The announcement from Timberlink Australia that it would invest in a state-of-the-art Cross Laminated Timber (CLT) and Glue Laminated Timber (Glulam) facility in the Green Triangle (South Australia and Victoria) indicates the growing market for engineered wood products. Sources: IndustryEdge, Timberbiz
An increasingly important element of mid-rise residential buildings in Australia, products like Glulam and CLT provide a range of advantages in the building process, including their light weight, ease of installation and cost-effectiveness in construction.
As population expansion, continued urbanisation and sustainable housing options all continue, the market must be expected to increase. For manufacturers, CLT and Glulam provide an opportunity to redirect wood resources that would otherwise generally be used to manufacture lower value sawn wood products.
Engineered wood products step timber up the value chain, supporting investment and creating jobs. In Timberlink’s case, by 2023, that could be as many as 50 new manufacturing jobs.
Timberlink’s softwood focussed facility follows the XLam manufacturing facility in Albury, New South Wales (also softwood) and the Hermal Group’s CLTP Tasmania facility in Wynyard, Tasmania, which operates on plantation hardwoods.
Detailed analysis of the current CLT market in Australia leads IndustryEdge to the view that the Australian market is currently at least 50,000 m3 per annum but is growing quite rapidly.
IndustryEdge estimates that current domestic manufacturing capacity provides around 40% of that volume, with the remainder imported. To date, known imports of CLT have all come from three countries: Austria, Germany and Italy.
In 2018-19, IndustryEdge’s detailed analysis of the import data indicates that 20,000 m3 of CLT was definitely imported. Up to 20,000 m3 of additional imports was also received that year.
The intricacies of the import data require IndustryEdge to make informed assessments of shipments, to assess what products are being imported. In this case, there are two intricacies.
First, there are a number of import codes under which CLT could be recorded.

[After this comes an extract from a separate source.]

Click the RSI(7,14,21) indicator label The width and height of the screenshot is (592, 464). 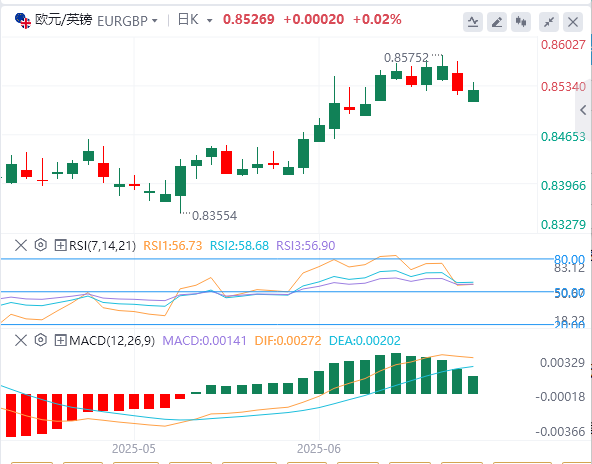click(102, 246)
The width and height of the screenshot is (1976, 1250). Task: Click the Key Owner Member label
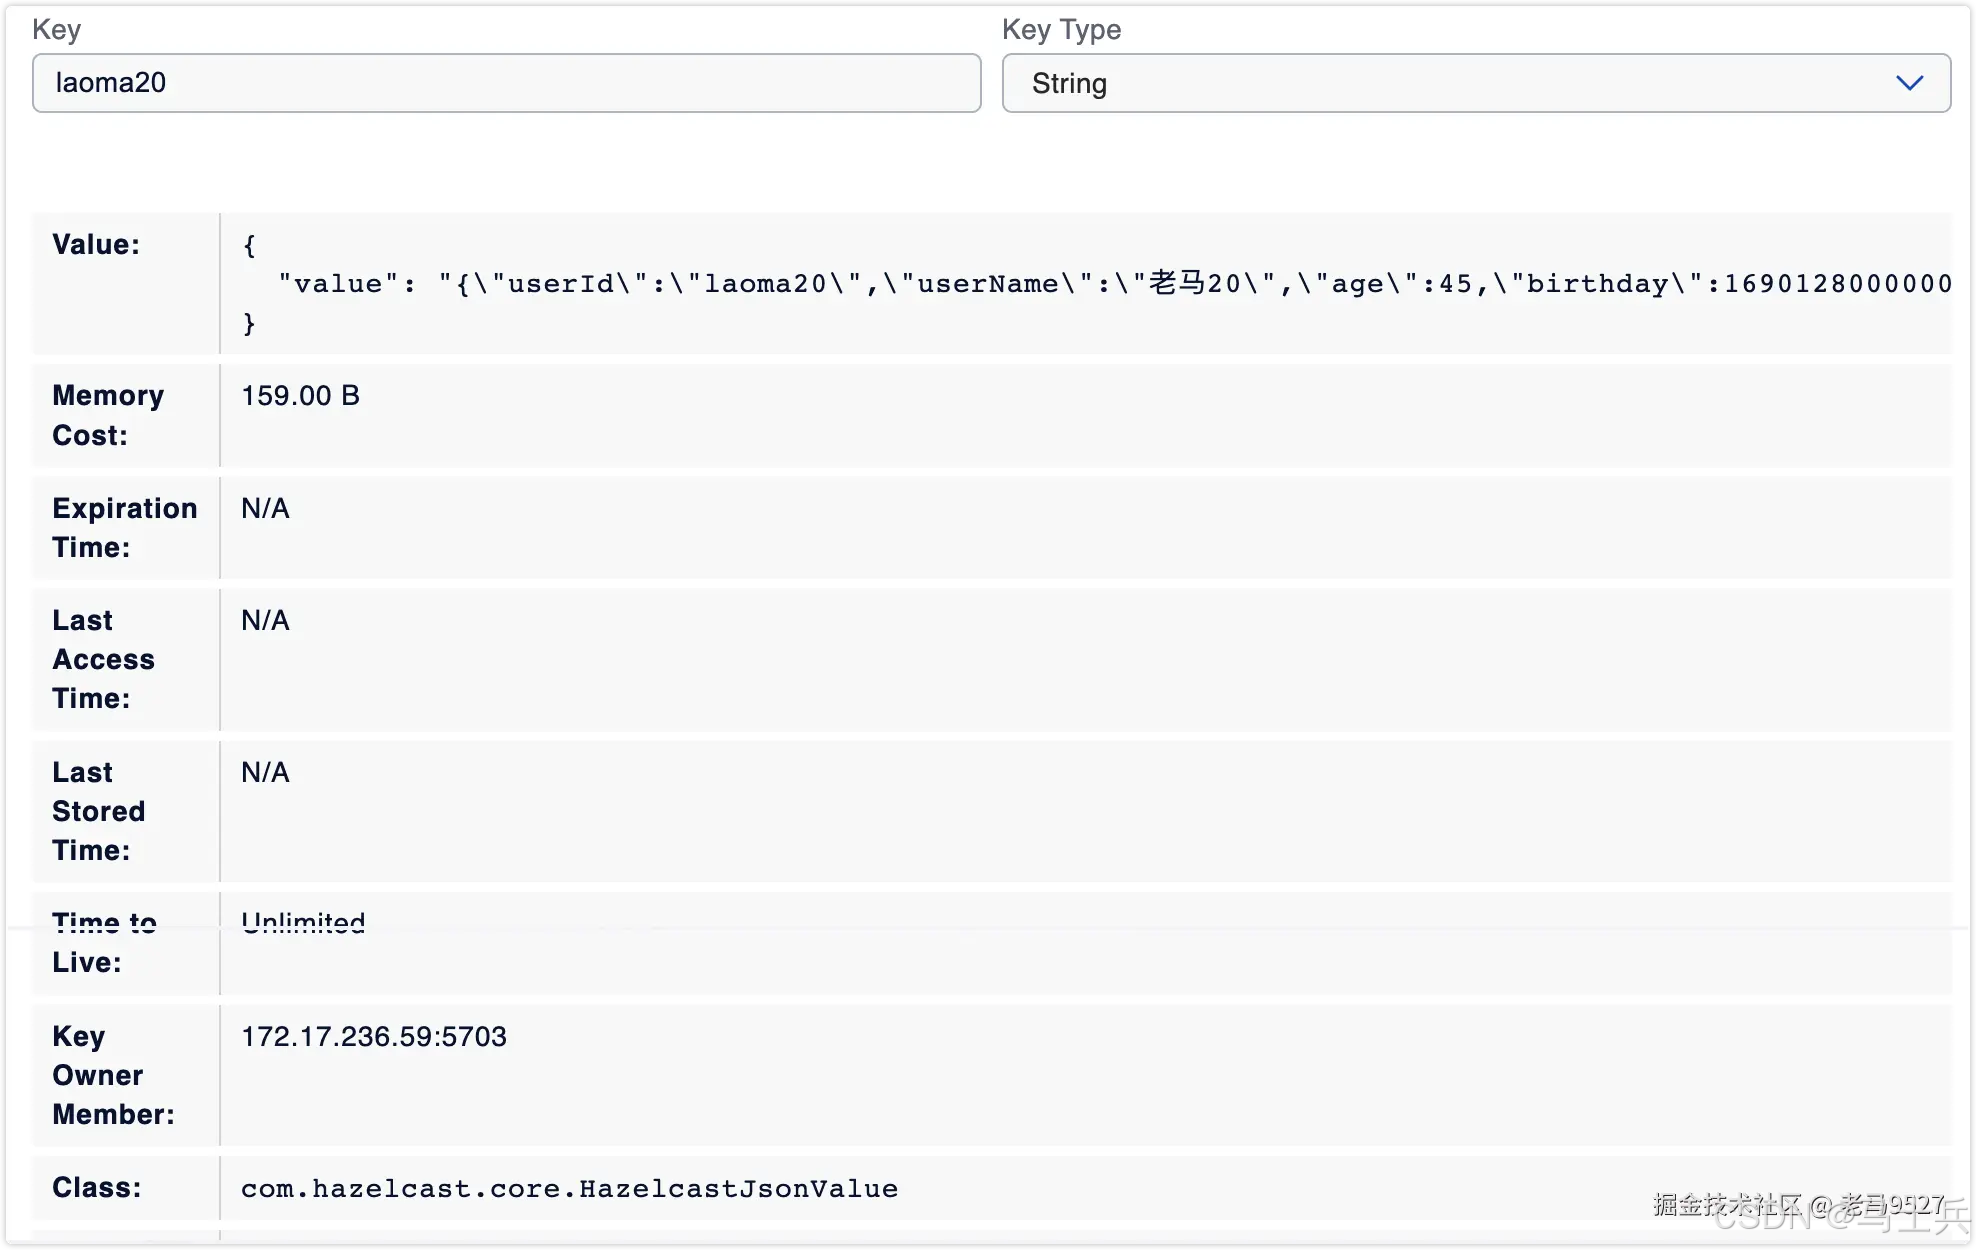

Second, most of the possibly relevant import codes record only the value (not the price or volume) of imports. Working back from that to inform market size requires forensic examination of trade data, shipping records, port details, land-freight routes and manufacturing facilities.
In an Australian context, the CLT market is just a few years old and is still developing. At least 50,000 m3 in 2018-19, IndustryEdge analysis of the latest trade data suggests the market will grow by more than 25% in 2019-20.
On its current trajectory, it is expected the market will be more than 80,000 m3 by the end of 2022. The growth in manufacturing plants for CLT and Glulam is very welcome confidence in the CLT market’s growth trajectory.